To demonstrate that the anticipation of litigation privilege under CPLR 3101(d) is applicable, it must be shown that "the material [was] prepared solely in anticipation of litigation." Agovino v. Taco Bell 5083, 225 AD2d 569 (2d Dept 1996). When such a showing is made, materials prepared in anticipation of litigation are immune from disclosure unless a party shows "substantial need" and is unable to duplicate them "without undue hardship." CPLR 3101(d)(2); Corcoran v. Peat, Marwick, Mitchell and Co., 151 AD2d 443, 445 (1st Dept 1989); Lamitie v. Emerson Electric Company-White Rodgers Div., 208 AD2d 1081 (3d Dept 1994).
Plaintiff argues that American Eagle has not met its burden of showing that the material prepared by Guardian was solely in anticipation of litigation since it submits no affidavits from the investigators or other persons with knowledge of the circumstances surrounding Guardian's retention. Plaintiff further argues that information regarding conditions immediately after the fire are crucial to establishing the cause of the fire, and whether there was any negligence, and that he can not obtain the information from any other source, noting that the Fire Marshall's report is brief. Finally, plaintiff argues that as defendant Prada has an interest adverse to American Eagle, the reliability and accuracy of the report prepared by Thomas Russo, who was hired by the attorneys for defendant Prada's first-party insurance company, Royal, is undermined. With respect to the FDNY's Fire and Incident Report, plaintiff asserts that it docs not reach a conclusion as to how the fire originated or provide key interviews, or provide other crucial information. In support of these contentions, plaintiff submits copies of the reports at issue.
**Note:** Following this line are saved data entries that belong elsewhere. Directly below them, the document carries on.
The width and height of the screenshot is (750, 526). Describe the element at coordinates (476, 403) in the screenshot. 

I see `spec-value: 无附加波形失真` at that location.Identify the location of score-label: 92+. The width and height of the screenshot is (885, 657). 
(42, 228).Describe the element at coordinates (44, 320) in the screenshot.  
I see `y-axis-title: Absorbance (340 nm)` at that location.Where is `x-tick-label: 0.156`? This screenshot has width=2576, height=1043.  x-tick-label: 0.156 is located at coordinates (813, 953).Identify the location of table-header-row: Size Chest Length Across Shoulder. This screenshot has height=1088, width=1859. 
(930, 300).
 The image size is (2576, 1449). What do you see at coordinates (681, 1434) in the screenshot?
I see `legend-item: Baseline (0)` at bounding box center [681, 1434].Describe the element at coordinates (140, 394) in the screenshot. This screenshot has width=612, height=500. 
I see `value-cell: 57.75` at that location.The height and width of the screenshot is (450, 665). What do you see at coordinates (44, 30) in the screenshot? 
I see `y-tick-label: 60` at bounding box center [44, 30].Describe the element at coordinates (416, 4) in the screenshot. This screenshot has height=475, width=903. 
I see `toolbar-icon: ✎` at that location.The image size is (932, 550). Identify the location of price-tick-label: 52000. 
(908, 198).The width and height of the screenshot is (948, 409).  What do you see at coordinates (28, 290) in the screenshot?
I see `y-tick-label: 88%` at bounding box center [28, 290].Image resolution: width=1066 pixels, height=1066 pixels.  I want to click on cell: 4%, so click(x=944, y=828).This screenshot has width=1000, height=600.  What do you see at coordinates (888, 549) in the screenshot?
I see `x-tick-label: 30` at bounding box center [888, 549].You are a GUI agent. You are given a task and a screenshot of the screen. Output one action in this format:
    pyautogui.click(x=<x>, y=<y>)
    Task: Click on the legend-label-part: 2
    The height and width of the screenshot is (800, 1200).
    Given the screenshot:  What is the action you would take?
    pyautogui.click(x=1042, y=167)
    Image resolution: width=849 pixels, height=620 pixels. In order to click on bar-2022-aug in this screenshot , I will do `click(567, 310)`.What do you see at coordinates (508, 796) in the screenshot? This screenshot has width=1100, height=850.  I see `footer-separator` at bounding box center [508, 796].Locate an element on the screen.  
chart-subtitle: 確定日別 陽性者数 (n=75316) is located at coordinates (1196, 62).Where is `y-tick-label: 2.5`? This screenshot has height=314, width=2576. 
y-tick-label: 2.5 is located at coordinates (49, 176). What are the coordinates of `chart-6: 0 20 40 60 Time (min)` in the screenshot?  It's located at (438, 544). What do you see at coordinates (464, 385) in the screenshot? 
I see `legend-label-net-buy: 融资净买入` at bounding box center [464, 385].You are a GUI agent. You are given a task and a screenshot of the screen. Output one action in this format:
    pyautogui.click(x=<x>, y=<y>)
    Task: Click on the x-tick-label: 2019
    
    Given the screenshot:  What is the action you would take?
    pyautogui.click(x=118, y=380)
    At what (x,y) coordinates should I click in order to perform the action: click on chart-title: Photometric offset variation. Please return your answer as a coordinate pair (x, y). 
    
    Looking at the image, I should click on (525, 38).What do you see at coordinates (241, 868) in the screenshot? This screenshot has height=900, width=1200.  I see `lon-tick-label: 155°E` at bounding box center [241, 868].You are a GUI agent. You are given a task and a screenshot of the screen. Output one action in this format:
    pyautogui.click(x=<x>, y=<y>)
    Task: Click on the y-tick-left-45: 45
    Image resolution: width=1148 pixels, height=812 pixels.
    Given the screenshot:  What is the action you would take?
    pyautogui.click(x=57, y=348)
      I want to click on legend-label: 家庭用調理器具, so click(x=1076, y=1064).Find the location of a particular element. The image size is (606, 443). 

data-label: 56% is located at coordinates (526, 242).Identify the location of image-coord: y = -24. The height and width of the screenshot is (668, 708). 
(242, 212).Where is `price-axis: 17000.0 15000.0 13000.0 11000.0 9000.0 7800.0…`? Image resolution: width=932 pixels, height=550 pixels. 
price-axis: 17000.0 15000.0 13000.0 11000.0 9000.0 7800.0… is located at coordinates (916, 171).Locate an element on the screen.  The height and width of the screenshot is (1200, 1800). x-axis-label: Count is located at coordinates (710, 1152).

The court finds that even assuming arguendo that American Eagle has met its burden of showing that Guardian was retained in anticipation of litigation, that plaintiff has established that a substantial need for the information obtained by Guardian and that undue hardship will occur if plaintiff is not permitted to depose Guardian. Lamitie v. Emerson Electric Company-White Rodgers Div, 208 AD2d at 1083 (affirming trial court's decision directing the deposition holding that defendants demonstrated substantial need for information obtained by investigator hired by plaintiff who visually observed scene shortly after fire). That being said, however, as requested by American Eagle, the deposition of Guardian's investigator is limited to that person's factual observations and procedures and excludes any inquiry regarding expert opinion.Flex-O-Vit USA v. Niagara Mohawk Power Corp., 281 AD2d 980 (4th Dept 2001).
In view of the above, it is
ORDERED that the motion to quash is denied.